Some members of the Marylebone Cricket Club have called for an enquiry into the affairs of the ECB and hope to rustle up enough support amongst fellow members to call a Special General Meeting (SGM) of the Club.
The activist members are calling for an SGM “to approve the creation of an MCC Board of Enquiry to investigate the affairs of the English Cricket Board (ECB) and recommend a Cricket Constitution that is appropriate for the governing body of our national sport”
The allegations, which can be seen in full on the website accessible by visiting mccmembers.co.uk say that English cricket is under “…the unregulated control of a private company that is neither publicly accountable nor properly constituted” and that “recent events prove the ECB is guilty of bringing the game into disrepute”
Paddy’s Sports View has previously described the deteriorating relationship between the MCC and their tenants the England and Wales Cricket Board. Clearly a significant body of members want to use the MCC’s status as a guardian of the sport of cricket aggressively to challenge the ECB’s role, particularly in the light of the recent debacles of the England team’s captaincy and the Stanford affair. As this blog has also argued the ECB has no mechanisms whereby it is accountable to anyone in English cricket other than the Chairman of the eighteen First Class Counties along with the Secretary of the MCC. The MCC however as a private members club is owned by and accountable to its members. So whilst there is no forum, other than in the media, whereby the ECB can be held to account by ordinary cricket followers the MCC Committee is constitutionally required to call an SGM if 180 members support a request to do so.
In the event that the MCC Committee is required by sufficient members to call an SGM the meeting would not be in the public domain but it is likely that everything discussed at the meeting will become public knowledge.
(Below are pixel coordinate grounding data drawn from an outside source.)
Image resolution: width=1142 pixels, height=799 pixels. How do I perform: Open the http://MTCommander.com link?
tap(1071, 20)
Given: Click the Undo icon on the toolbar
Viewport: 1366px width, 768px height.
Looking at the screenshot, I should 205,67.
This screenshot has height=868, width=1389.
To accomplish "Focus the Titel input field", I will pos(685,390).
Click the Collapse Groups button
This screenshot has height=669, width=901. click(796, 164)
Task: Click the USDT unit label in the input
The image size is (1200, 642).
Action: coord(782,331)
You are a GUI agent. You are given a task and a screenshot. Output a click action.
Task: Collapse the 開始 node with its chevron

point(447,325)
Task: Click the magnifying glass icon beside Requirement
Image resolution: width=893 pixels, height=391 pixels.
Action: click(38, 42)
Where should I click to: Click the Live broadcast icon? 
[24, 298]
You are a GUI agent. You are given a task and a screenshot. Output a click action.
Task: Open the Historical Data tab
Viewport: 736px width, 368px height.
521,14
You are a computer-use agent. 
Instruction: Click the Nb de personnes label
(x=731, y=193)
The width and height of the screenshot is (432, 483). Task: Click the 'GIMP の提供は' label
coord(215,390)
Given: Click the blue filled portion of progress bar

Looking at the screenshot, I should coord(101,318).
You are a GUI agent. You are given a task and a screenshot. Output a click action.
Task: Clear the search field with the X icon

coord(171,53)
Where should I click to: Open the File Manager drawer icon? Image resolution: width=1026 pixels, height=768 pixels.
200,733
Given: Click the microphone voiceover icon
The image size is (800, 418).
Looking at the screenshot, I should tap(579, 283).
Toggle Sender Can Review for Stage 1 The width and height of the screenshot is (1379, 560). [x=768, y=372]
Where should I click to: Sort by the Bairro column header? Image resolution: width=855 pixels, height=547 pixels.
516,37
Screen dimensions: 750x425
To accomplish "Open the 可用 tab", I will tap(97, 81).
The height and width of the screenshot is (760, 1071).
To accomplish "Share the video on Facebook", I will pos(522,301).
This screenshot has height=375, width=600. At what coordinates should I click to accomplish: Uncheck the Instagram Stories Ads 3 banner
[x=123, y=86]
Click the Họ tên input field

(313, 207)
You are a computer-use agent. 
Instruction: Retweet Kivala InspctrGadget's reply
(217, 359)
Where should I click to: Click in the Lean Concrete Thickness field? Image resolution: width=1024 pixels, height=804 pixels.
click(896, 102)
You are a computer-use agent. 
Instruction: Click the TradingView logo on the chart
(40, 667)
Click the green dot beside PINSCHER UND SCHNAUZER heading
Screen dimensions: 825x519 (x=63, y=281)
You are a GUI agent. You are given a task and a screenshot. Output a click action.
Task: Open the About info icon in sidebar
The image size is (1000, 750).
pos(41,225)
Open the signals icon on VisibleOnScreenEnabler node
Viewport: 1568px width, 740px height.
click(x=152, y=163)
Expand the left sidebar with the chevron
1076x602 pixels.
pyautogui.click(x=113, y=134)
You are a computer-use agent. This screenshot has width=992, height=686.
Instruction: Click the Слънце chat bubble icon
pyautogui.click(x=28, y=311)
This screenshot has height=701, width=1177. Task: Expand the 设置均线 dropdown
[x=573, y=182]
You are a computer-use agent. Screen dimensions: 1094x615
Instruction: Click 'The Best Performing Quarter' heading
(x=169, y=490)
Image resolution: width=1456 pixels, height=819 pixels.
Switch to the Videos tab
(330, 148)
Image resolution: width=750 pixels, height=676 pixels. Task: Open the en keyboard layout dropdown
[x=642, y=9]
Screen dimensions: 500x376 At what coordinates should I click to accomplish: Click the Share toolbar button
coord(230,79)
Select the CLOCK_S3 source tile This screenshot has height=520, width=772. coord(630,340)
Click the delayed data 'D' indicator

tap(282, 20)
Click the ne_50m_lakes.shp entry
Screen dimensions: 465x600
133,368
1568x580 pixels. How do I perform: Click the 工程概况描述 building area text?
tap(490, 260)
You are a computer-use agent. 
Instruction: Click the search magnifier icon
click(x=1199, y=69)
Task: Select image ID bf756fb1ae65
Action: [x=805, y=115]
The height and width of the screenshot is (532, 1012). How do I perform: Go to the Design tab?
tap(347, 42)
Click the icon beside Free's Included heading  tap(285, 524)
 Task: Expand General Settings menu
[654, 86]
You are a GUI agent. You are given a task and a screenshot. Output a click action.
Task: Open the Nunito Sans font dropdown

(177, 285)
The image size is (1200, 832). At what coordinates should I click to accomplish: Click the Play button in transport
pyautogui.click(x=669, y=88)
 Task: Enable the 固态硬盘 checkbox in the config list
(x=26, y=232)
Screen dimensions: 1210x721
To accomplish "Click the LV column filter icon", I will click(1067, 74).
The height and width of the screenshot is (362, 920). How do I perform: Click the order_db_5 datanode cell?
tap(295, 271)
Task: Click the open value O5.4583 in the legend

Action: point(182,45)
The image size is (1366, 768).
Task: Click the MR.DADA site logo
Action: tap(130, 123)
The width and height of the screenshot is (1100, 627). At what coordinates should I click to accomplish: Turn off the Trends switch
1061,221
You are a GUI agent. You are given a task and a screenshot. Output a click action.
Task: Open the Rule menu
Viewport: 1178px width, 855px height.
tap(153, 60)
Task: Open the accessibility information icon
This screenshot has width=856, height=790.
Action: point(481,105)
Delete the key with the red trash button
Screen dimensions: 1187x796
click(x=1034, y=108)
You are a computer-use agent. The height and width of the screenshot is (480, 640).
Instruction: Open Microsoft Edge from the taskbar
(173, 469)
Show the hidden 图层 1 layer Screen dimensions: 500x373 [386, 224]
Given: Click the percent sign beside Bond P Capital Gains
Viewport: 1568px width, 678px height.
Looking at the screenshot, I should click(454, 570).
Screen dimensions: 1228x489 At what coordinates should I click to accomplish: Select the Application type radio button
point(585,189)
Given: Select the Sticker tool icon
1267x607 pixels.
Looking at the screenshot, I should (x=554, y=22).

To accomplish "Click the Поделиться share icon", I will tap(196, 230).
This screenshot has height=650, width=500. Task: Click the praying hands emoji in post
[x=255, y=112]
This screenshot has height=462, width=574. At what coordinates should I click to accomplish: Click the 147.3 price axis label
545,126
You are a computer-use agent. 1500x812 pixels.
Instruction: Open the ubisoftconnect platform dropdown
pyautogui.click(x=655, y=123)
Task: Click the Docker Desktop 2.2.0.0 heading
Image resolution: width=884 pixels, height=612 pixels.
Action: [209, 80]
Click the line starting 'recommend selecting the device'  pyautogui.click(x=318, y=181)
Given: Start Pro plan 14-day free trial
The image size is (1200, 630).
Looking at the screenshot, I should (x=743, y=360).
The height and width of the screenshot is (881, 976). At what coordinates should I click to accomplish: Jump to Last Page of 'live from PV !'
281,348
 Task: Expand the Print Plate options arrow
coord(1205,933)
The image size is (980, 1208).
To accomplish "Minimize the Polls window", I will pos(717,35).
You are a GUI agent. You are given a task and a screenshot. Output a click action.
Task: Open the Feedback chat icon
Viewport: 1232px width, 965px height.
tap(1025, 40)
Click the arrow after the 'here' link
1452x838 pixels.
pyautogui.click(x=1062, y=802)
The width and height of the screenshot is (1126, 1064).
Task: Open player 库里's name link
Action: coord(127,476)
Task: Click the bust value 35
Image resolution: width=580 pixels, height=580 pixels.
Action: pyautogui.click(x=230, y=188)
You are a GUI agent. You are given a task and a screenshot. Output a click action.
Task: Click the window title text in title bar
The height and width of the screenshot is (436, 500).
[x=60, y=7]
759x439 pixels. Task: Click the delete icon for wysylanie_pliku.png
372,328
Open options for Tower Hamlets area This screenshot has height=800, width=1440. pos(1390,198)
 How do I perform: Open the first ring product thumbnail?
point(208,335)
The MCC’s membership is a broad church and is by no means made up only of establishment figures! A robust debate of the ECB’s recent actions, constitution and performance can be expected with no holds barred. Whilst the ECB cannot be required to attend any such meeting some of the Board’s members are themselves alos members of the MCC and may choose to attend and to speak.
That a number of members of MCC are so aggrieved by the ineptitude and questionable governance of England cricket carried out by Giles Clarke, David Collier and others is admirable and their attempts to get 180 members in total to support their call for the membership fully to discuss the matter deserves support.